There was a man who really would have ‘brought something to the table’. But with the best will in the world, Raith are not one of the ‘biggest clubs in Scotland’.

As far as I am concerned, if you are good enough to play a role in governing the game, then the club from which you come is big enough.

In my opinion it should be down to the member clubs of the SPFL to take a view on who would do the best job when they cast their votes at the AGM.

Notions of ‘meriting a place on the board because you are a big club’ are absolute hogwash.

On a more specific point, Mr Gannon further piques the interest of his readers by providing some specific reasons why Rangers might merit being brought “in from the cold”.

“You wouldn’t have wanted any of the succession of charlatans at Ibrox over the last three years anywhere near influencing our game.

“You wouldn’t have trusted that lot to run a tuck shop for fears they would be munching sweets on the fly.

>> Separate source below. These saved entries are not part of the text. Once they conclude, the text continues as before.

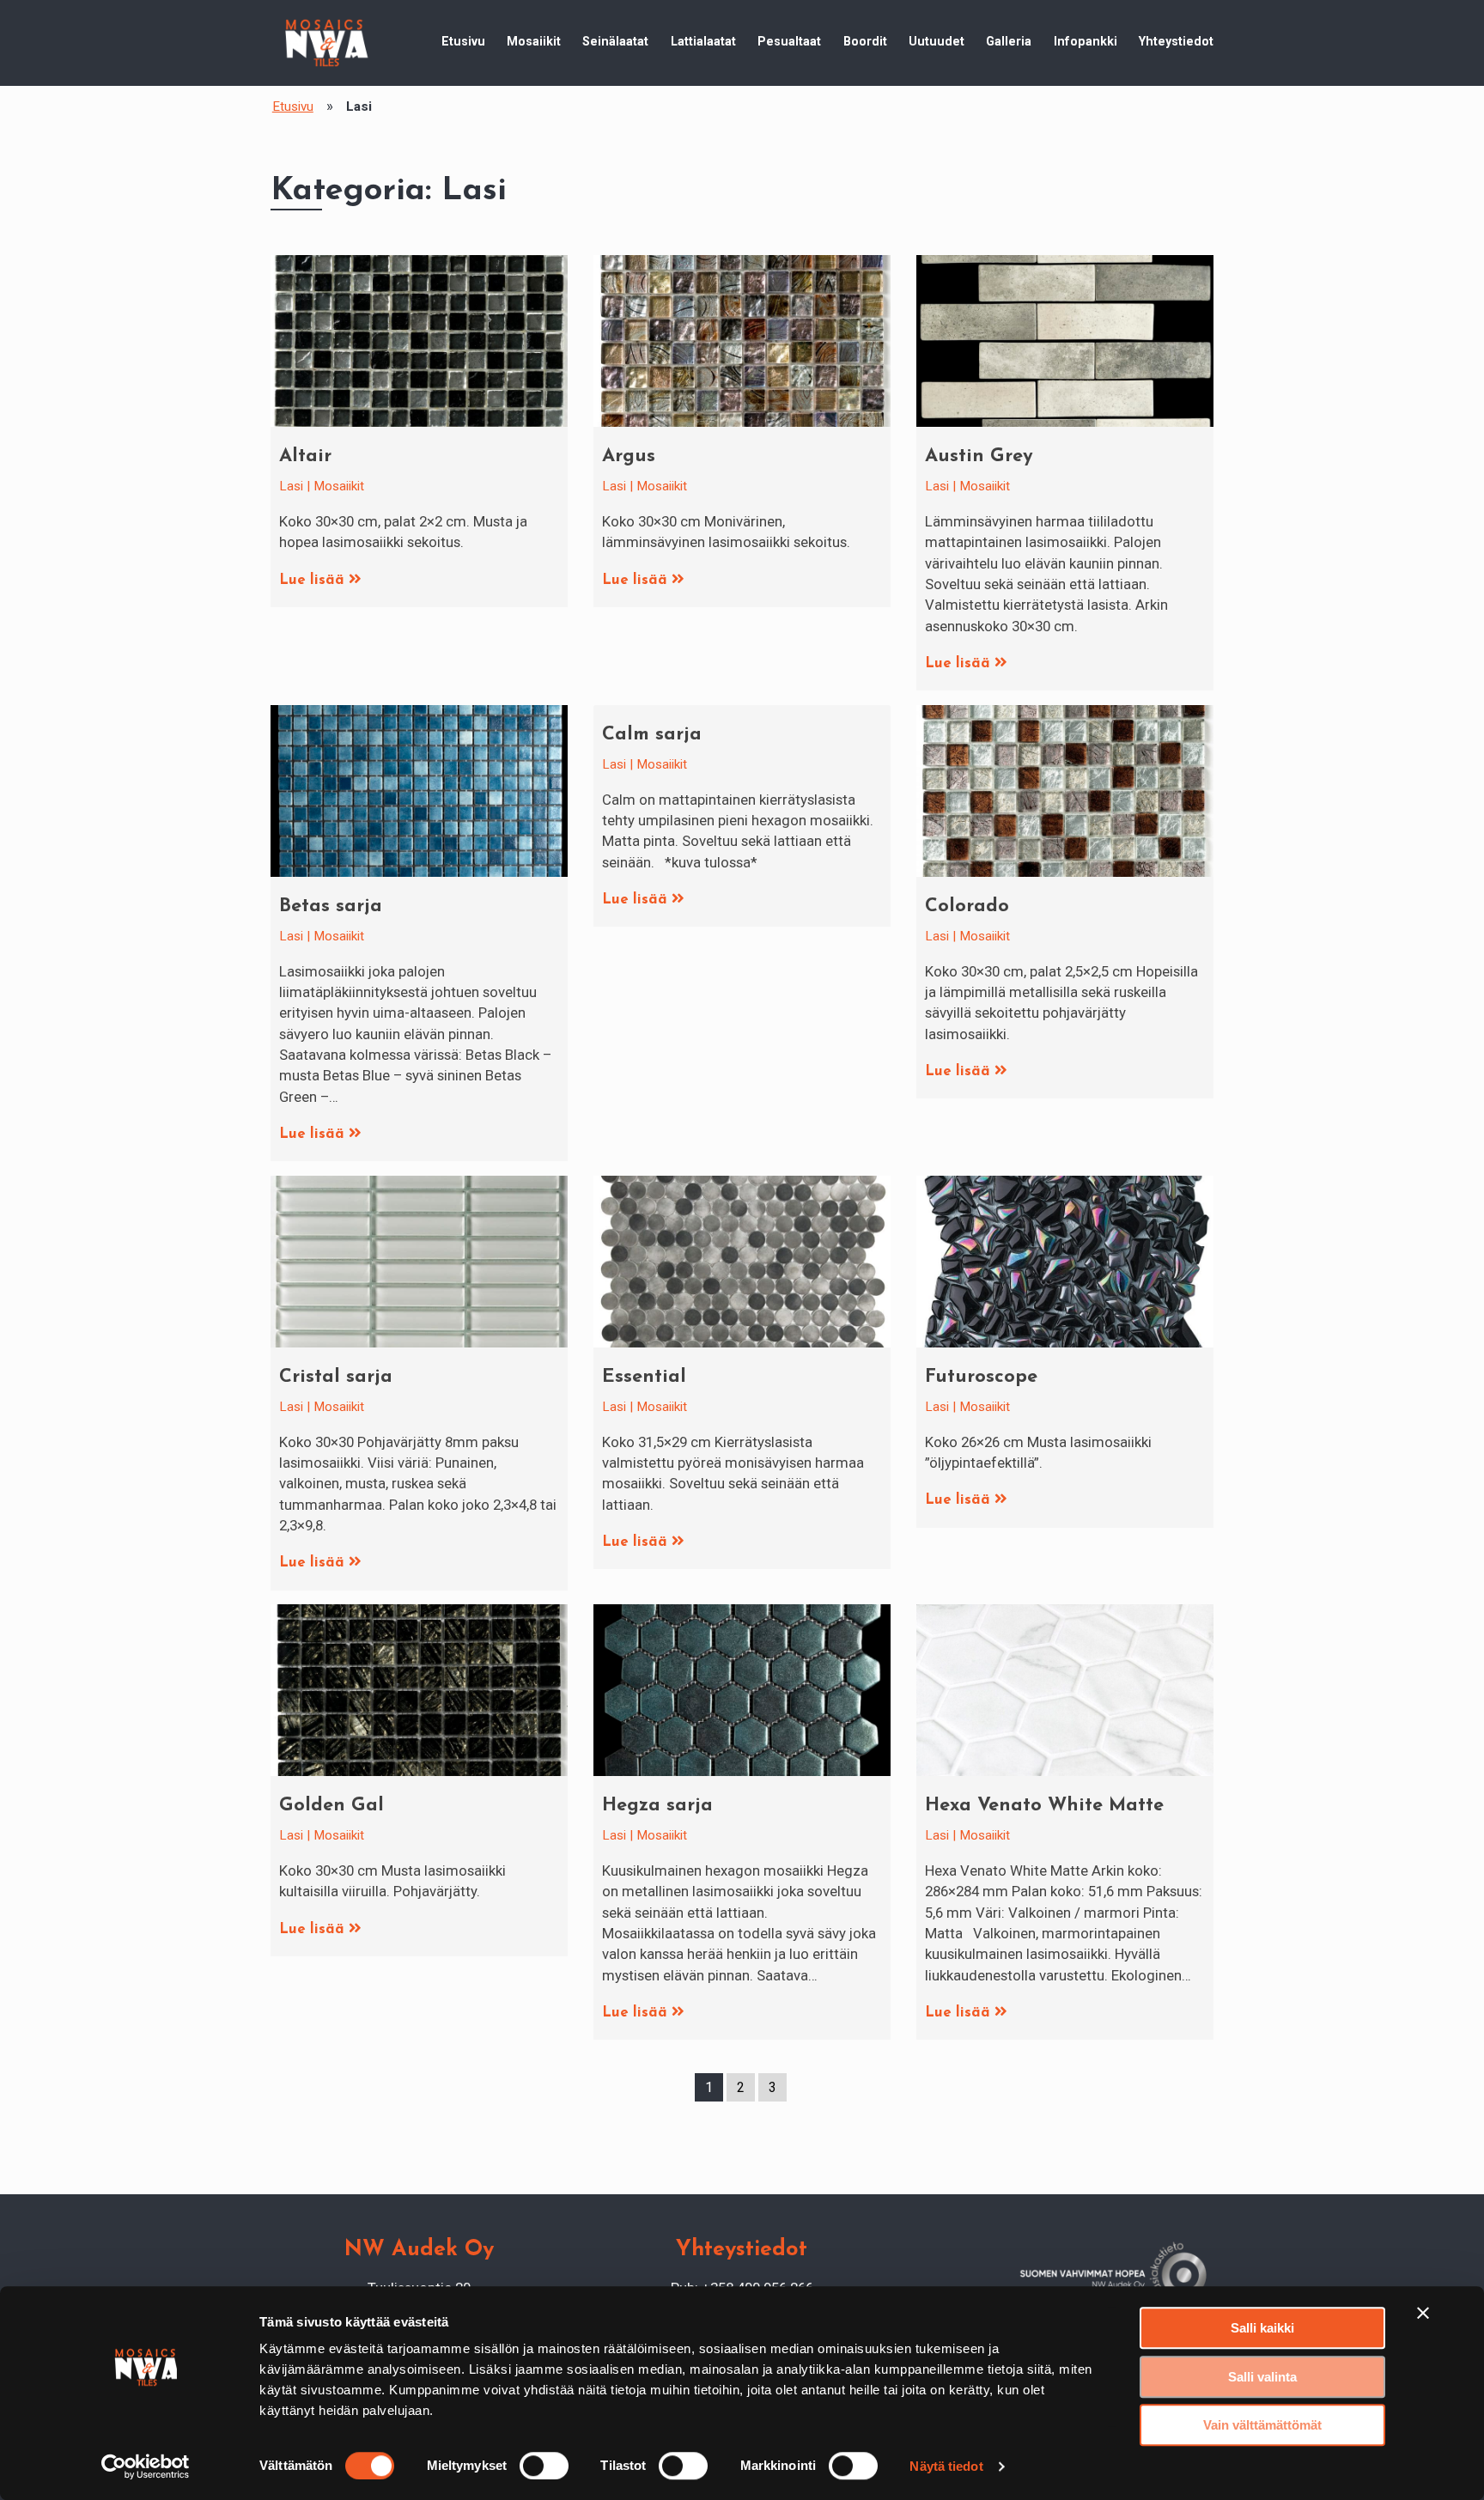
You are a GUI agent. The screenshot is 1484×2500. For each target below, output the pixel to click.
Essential (644, 1377)
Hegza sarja (657, 1806)
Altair (305, 456)
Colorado (967, 906)
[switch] (544, 2465)
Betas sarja (330, 906)
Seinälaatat (615, 41)
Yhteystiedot (1176, 41)
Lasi (291, 486)
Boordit (865, 41)
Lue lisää (314, 580)
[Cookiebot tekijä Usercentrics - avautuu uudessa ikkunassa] (145, 2466)
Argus (628, 456)
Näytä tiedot (945, 2466)
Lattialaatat (703, 41)
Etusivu (463, 41)
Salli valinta (1262, 2376)
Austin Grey (979, 456)
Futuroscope (981, 1377)
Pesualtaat (789, 41)
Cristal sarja (335, 1377)
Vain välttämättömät (1262, 2425)
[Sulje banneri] (1423, 2313)
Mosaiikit (534, 41)
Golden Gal (331, 1806)
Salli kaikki (1262, 2328)
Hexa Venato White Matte (1044, 1806)
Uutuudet (936, 41)
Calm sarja (652, 735)
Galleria (1008, 41)
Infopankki (1085, 41)
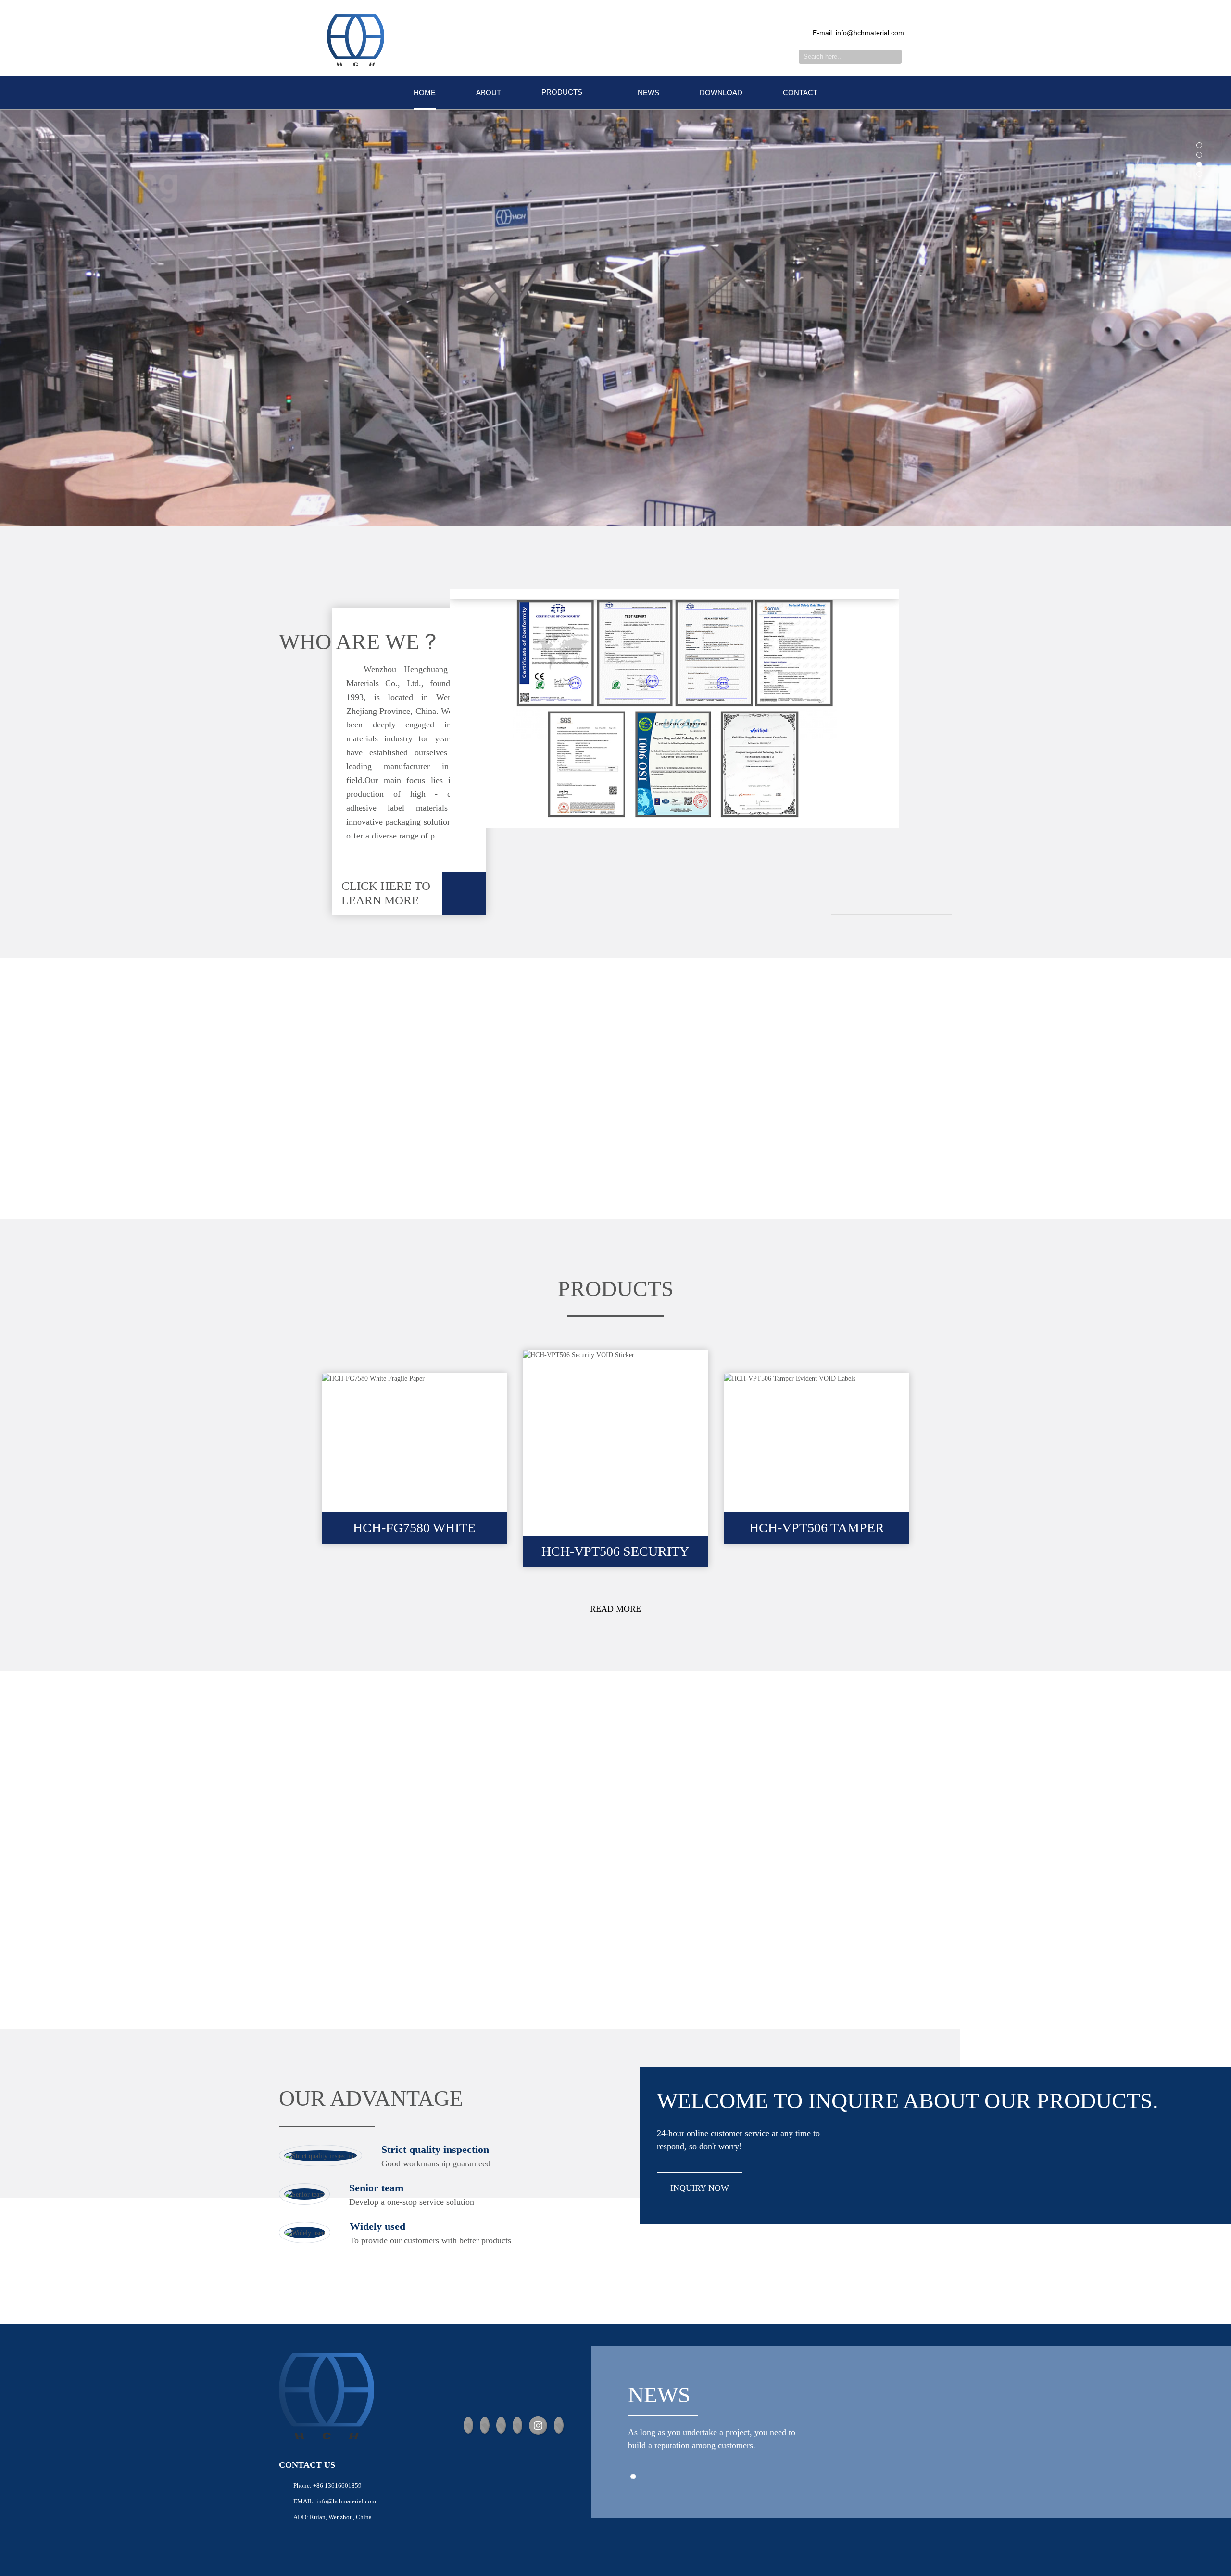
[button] (1199, 145)
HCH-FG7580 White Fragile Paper (414, 1532)
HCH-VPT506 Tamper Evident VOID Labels (817, 1532)
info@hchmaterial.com (346, 2501)
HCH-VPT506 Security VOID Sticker (615, 1555)
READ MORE (615, 1608)
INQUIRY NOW (699, 2188)
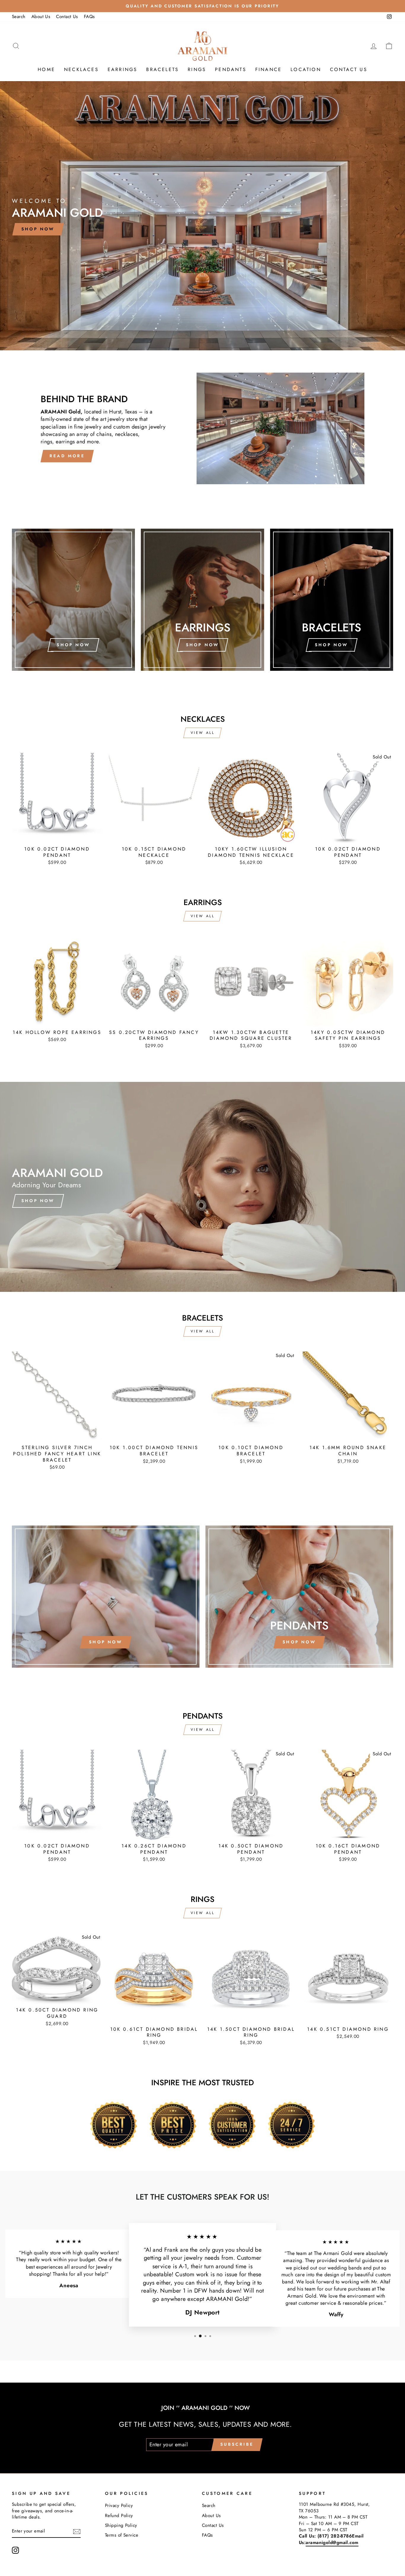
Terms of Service (121, 2535)
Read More (67, 456)
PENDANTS (230, 69)
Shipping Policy (121, 2525)
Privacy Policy (119, 2505)
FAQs (89, 16)
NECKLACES (81, 69)
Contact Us (67, 16)
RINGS (197, 69)
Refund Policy (119, 2515)
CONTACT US (348, 69)
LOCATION (306, 69)
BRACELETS (162, 69)
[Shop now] (73, 600)
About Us (40, 16)
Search (18, 16)
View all (203, 732)
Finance (268, 69)
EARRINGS (123, 69)
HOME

“But while the new regime is not exactly off to a spectacular start, they have began the cleansing process. It’s time for them to get back in the tent.”

Really Michael?

Where exactly is this cleansing?

Wasn’t Graham Wallace billed as something of a cleanser with his 120-day review?

And wasn’t every single new person through the door at Ibrox – from Charles Green onwards (with the probable exception of Llambias) – greeted by the media as someone likely to ‘sort things out’?

The current regime of ‘Real Rangers Men’ is no different, and as far as I am concerned I can see, Rangers are mired in some of the worst difficulties they have ever faced in their short history.

No Nomad, no listing, no auditor, living on hand-to-mouth loans, board members who were around when Rangers headed towards oblivion, and a chairman with a string of tax convictions.

Cleansing? I think the jury is still out on that one.

SPFL clubs will doubtless bear these matters in mind when casting their votes at the upcoming AGM.

But if they do elect Rangers’ Stewart Robertson to the SPFL board because they think he’s the best person for the job, then “fair play” to him.

But please don’t appoint someone to the board just because their ‘club’ is ‘big’.

That would be madness. And we already have enough of that in the administration of the Scottish game!